Jonathan si girò verso il sedile posteriore. “Stai bene, Erich?”
Erich non risponde. Ha una crisi di assenza. Chissà cosa ascolta. “Credo che stia bene,” mi dice Jonathan. Annuisco e continuo a guidare. Scorrono fattorie su entrambi i lati della strada. Le mucche si occupano delle loro solite faccende, implacabili come la storia.
Arrivati a destinazione, aiutiamo Erich a scendere dalla macchina, lo guidiamo sugli scalini della veranda. Sorride con la confusa beatitudine dei vecchi. Forse è contento di essere di nuovo a casa. Forse ricorda un giocattolo che gli avevano regalato quando aveva quattro anni. Mettiamo via le provviste in cucina.
“Che ne diresti di un bagno?” dico.
“Pensi che ne abbia bisogno?” mi chiede Jonathan.
“Penso che gli farebbe piacere.”
Lo guidiamo di sopra, apriamo i rubinetti. Il vapore fa luccicare le bianche piastrelle scheggiate. Aspettando che la vasca si riempia, aiutiamo Erich a spogliarsi.

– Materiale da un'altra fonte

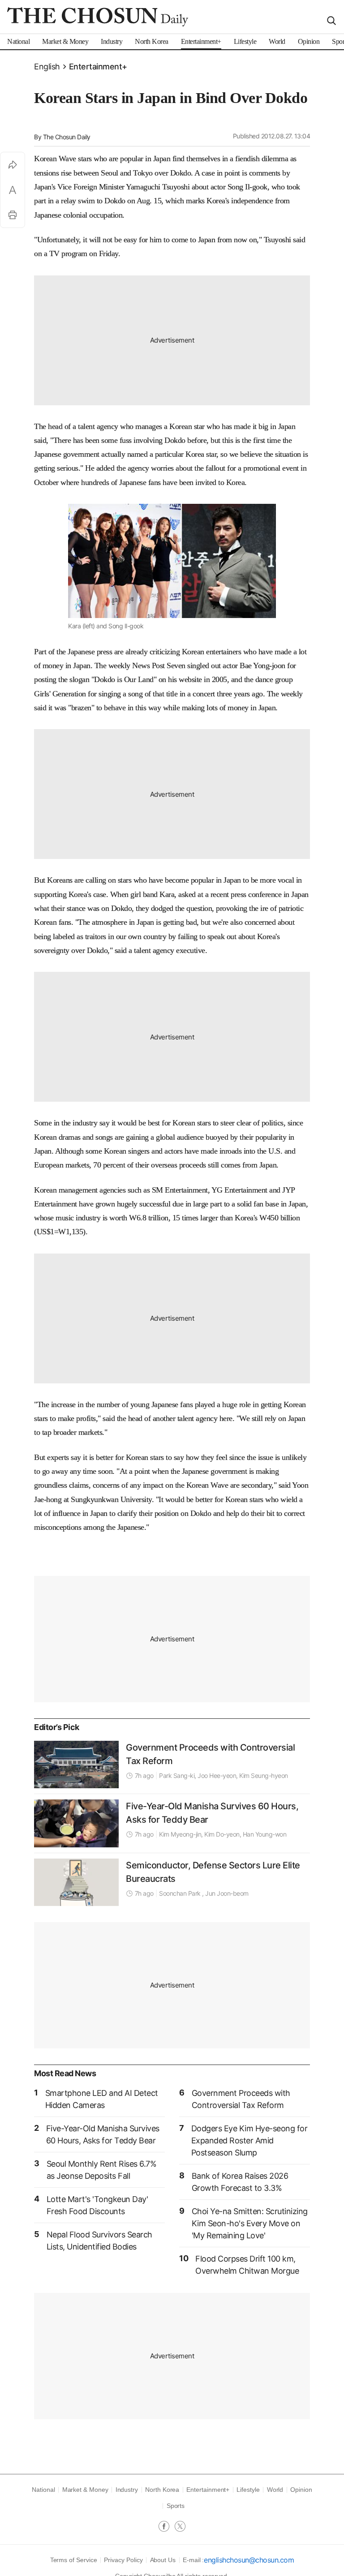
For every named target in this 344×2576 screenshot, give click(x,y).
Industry (127, 2489)
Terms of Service (73, 2559)
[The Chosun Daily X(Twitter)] (180, 2527)
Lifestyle (247, 2489)
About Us (163, 2559)
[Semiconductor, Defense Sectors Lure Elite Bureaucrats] (76, 1882)
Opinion (301, 2489)
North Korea (162, 2489)
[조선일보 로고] (97, 16)
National (43, 2489)
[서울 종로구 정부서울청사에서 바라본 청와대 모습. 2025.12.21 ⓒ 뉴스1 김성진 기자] (76, 1764)
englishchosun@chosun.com (249, 2559)
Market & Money (85, 2489)
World (275, 2489)
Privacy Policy (123, 2559)
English (47, 66)
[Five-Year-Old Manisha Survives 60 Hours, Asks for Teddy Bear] (76, 1823)
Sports (176, 2505)
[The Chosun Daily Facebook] (167, 2527)
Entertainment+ (98, 66)
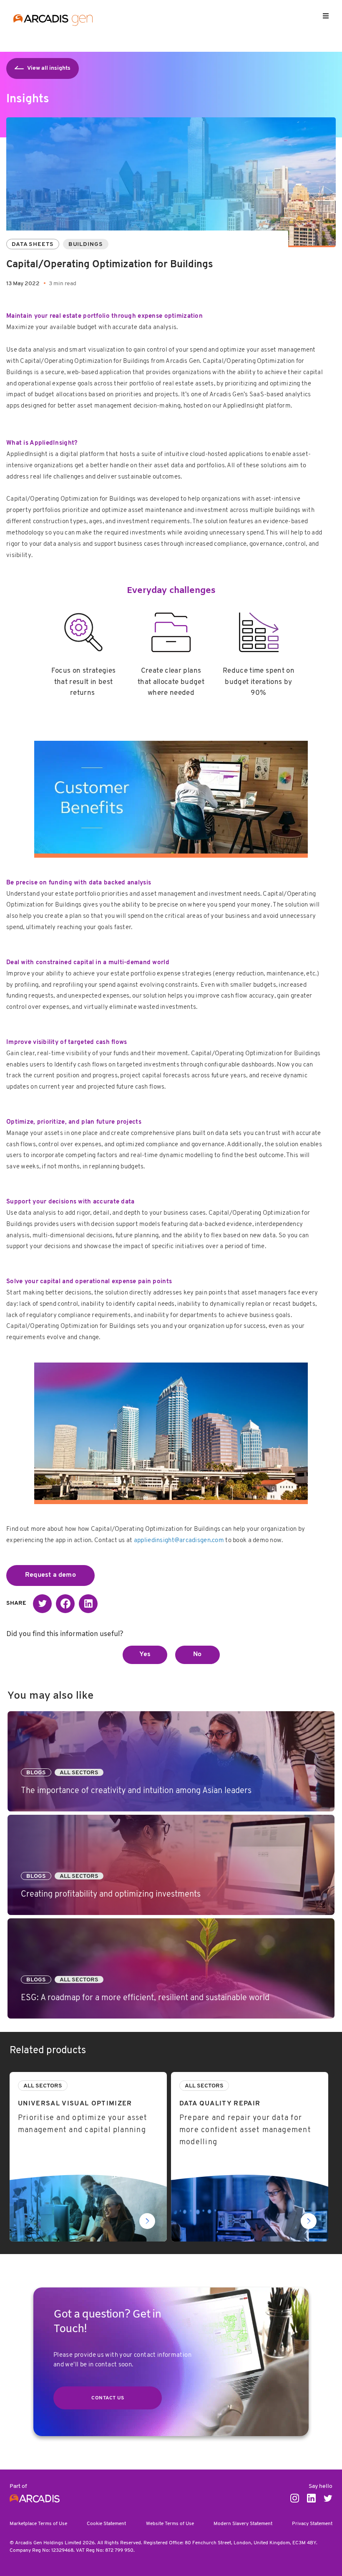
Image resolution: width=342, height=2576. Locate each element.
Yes (145, 1654)
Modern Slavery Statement (243, 2523)
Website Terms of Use (170, 2523)
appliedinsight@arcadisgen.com (179, 1540)
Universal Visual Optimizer (49, 2077)
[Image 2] (171, 1437)
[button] (42, 1603)
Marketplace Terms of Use (38, 2523)
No (197, 1654)
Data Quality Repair (200, 2077)
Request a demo (50, 1575)
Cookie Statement (106, 2523)
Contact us (107, 2398)
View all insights (48, 68)
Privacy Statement (312, 2523)
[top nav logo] (53, 21)
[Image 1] (171, 797)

Lui non resiste né partecipa. La sua faccia assume un’espressione attonita, qualcosa di diverso dall’inespressività. Quando perde il contatto con se stesso, passa a questo sguardo di mite incomprensione, come se non credesse del tutto al vuoto che vede. È uno sbalordimento disgiunto dalla paura e dalla meraviglia. Niente in comune con la faccia di un neonato.
Una volta nudo, lo mettiamo seduto sul coperchio del gabinetto. La vasca si riempie lentamente. Erich siede tranquillo e obbediente, con le mani che pendono molli fra gli steli delle sue gambe. Jonathan allunga una mano a toccargli i capelli.
“Metto su un po’ di musica,” dico.
“Okay.” Jonathan rimane in piedi accanto a Erich, sostenendogli le scapole con una mano. Con l’altra continua a fargli caute e confortanti carezzine ai capelli.
Accendo la radio della camera da letto. È sintonizzata su una stazione che dà solo vecchi successi, la musica della nostra infanzia. In questo momento Van Morrison canta Madame George. Alzo il volume perché arrivi fino in bagno.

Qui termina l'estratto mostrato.